Data items

* * * *

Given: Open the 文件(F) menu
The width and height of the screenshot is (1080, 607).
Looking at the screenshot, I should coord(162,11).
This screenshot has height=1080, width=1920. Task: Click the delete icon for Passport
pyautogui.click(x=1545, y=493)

* * * *

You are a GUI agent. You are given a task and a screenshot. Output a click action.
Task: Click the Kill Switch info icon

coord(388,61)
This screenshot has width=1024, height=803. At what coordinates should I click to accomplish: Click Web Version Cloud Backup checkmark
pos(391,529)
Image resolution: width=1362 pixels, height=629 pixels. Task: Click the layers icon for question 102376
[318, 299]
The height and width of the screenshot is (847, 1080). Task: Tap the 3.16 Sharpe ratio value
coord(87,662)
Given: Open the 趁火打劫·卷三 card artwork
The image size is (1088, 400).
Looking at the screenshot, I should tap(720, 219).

* * * *

### EXERCISE
Gather and copy every line of the data in which the string "Open" is found.

### RESPONSE BOX
Given: Open the 文件(F) menu
Given: Open the 趁火打劫·卷三 card artwork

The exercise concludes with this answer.